FRAGMENTO DEL DOCUMENTO:
◆ ◆ ◆ ◆

La querencia por pintar o esculpir una hierba o un gran árbol depende no solo de las épocas, sino también de la persona. En la pintura neerlandesa antigua —los también denominados primitivos flamencos— se alcanzó un grado de realismo sobrecogedor, y muchas plantas representadas en aquellas obras podrían estar a la altura de las pintadas por los ilustradores botánicos de siglos posteriores. El detallismo con el que Robert Campin (ca. 1375 – 1444) retrató sus plantas lleva a pensar en algo más que en arte o en botánica: también en el amor por realizar bien su oficio, en alcanzar las cotas más elevadas para captar la fugacidad de una floración o la brotación de una nueva hoja de violeta (Viola odorata). Cuando se observan detenidamente alguna de las azucenas (Lilium candidum) o de los lirios de los valles (Convallaria majalis) pintados por Jan van Eyck (ca. 1390 – 1441) casi se puede saber el tiempo que cada flor lleva abierta por la gran delicadeza y precisión empleada en sus pinceladas.

◆ ◆ ◆ ◆

ACCIONES A REALIZAR:
- a) Responde a partir del fragmento sobre las plantas en la pintura flamenca:
(i) ¿Con qué otro nombre se denomina a la pintura neerlandesa antigua?
(ii) ¿De qué planta menciona el fragmento la brotación de una nueva hoja al hablar de Robert Campin?
(iii) ¿Qué casi se puede saber al observar detenidamente las azucenas o los lirios de los valles pintados por Jan van Eyck?
- b) Retoma el fragmento sobre las plantas en la pintura flamenca y sigue escribiéndolo a partir de su última frase.
Los datos que vienen a continuación no tienen relación con el fragmento sobre las plantas en la pintura flamenca.

DATOS FACILITADOS:
◆ ◆ ◆ ◆

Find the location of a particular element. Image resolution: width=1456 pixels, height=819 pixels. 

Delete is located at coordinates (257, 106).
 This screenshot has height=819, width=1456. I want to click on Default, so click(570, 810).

◆ ◆ ◆ ◆

LAS RESPUESTAS:
- a)
(i) Primitivos flamencos.
(ii) De la violeta (Viola odorata).
(iii) El tiempo que cada flor lleva abierta.

- b)
Otros artistas de la región recogerían el testigo en siglos posteriores, como Joachim Patinir (ca. 1480 – 1524) o Jan Brueghel el Viejo (1568 – 1625). Este último pintor barroco llevó el arte botánico a un extremo nunca visto al incluir en sus complejas composiciones con flores docenas y docenas de especies y cultivares distintos, pintando en cada una todos los rasgos anatómicos correctos y concretos. Tal era su pasión por las plantas que no era raro que abandonara su taller en Amberes para viajar a otros lugares, como Bruselas, para retratar flores distintas a las que podía encontrar en los jardines amberinos.
Cuando se observa una obra de arte en la que se han incluido plantas, se debe reflexionar el porqué de aquellas en ese lugar. En muchas ocasiones, simplemente será fruto de añadir una realidad, un escenario, a los personajes que están allí pintados, como ocurre con los paisajes de fondo. Pero hay una infinidad de obras en las que la planta está completando el discurso del artista, y amplifica el mensaje que se quiere transmitir. Nadie pensaría que la rosa que sujeta María Tudor, reina de Inglaterra, en el superbo retrato realizado por Antonio Moro en 1554 fuera consecuencia de un apetito pasajero de ella o del artista. En el retrato de corte, donde todo está medido y acotado, esa botánica también relata y cuenta. En este caso, se trata ni más ni menos que de la rosa roja de Lancaster, la flor de su casa nobiliaria; un atributo que la acredita, al igual que una corona o un cetro, como la heredera del trono, como la orgullosa continuadora de su estirpe.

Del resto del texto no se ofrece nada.